Joshua Rozenberg in der Telegraph beschreibt sein Schreiben als “Journalismus, nicht Bloggen”. Seinen Vertrag hat die Zeitung jetzt beendet, er wird aber nächstens auf der eigenen Website weiterschreiben.
Besonders interessant: Rozenberg erwähnt eine neue Art einstweilige Verfügung in England, die jede Erwähnung ihrer selbst verbietet (siehe letztes Zitat).
Joshua Rozenberg writes of law in 2009.
As already noted, he regards his writing as journalism, not blogging. He writes that blogging is largely opinion and journalism news.
Now to the nitty gritty:
I have had the misfortune to have been the last full-time, legally-qualified legal correspondent employed by both the BBC and The Daily Telegraph. There is now less coverage and analysis of law, politics and other demanding topics in the mainstream media than there was even a decade ago. …
In recent years we have seen the creation of an impressive trade press, chronicling the success or otherwise of lawyers and their practices. But the serious general reader looking for rigorous reporting has had to turn to the internet. As newspapers have shrunk, their on-line coverage has expanded.
Although this may not been immediately obvious to website readers, none of the stories and commentaries I have published on www.telegraph.co.uk/law since September 2008 has appeared in print. This is the last of them: the Telegraph has terminated my contract. But I plan to resume these reports, before long, on my own website — www.rozenberg.net — unless, of course, somebody makes me a better offer in the meantime.

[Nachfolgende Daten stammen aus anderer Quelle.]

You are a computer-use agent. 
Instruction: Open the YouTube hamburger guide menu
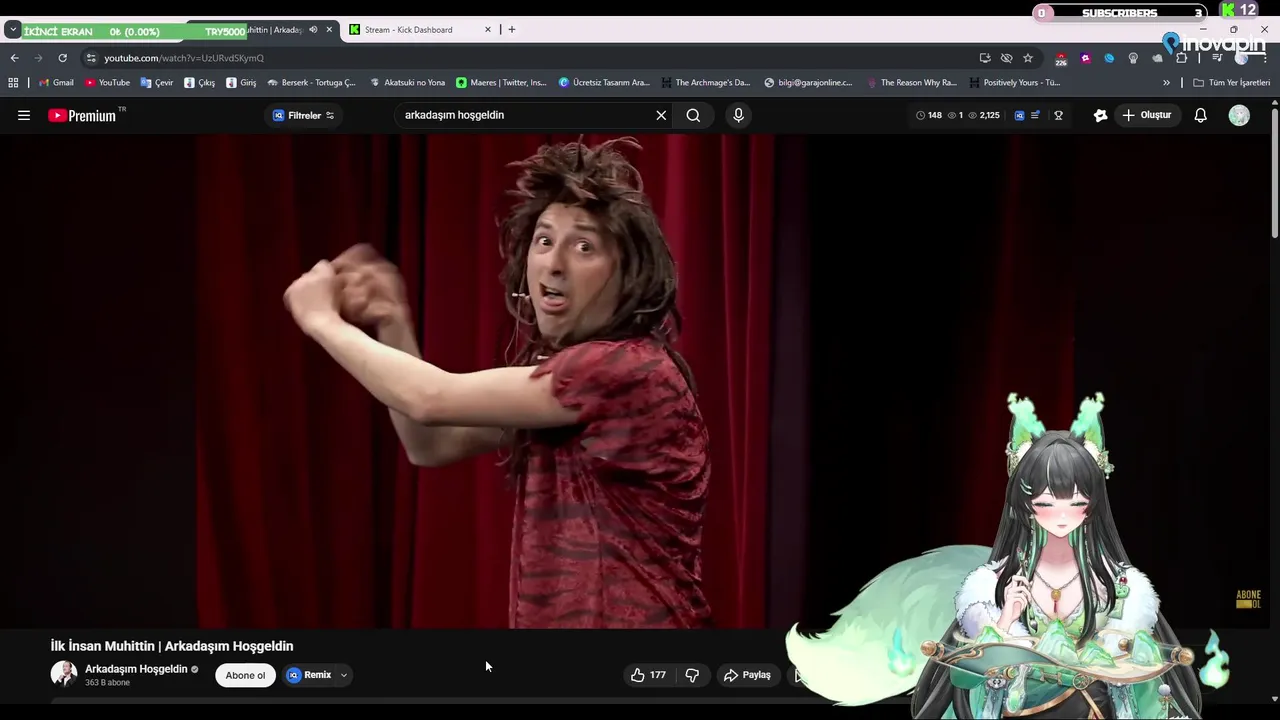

He also refers to a new type of injunction that may not be mentioned. I haven’t yet traced the blogger who did mention it:
And blogging is also a way of by-passing the normal constraints of journalism. For example, it is now possible for the courts to issue an injunction which bans any public reference to its existence. I cannot tell you whether I have ever seen such an injunction — or at least, one that may still be in force — because to do so would be to breach it. But a very well-read blogger has recently done just this. If I were to link to that blogger’s website, I would be at risk of putting the Telegraph in contempt of court and I have no intention of doing this — tempting though it might be to test the law.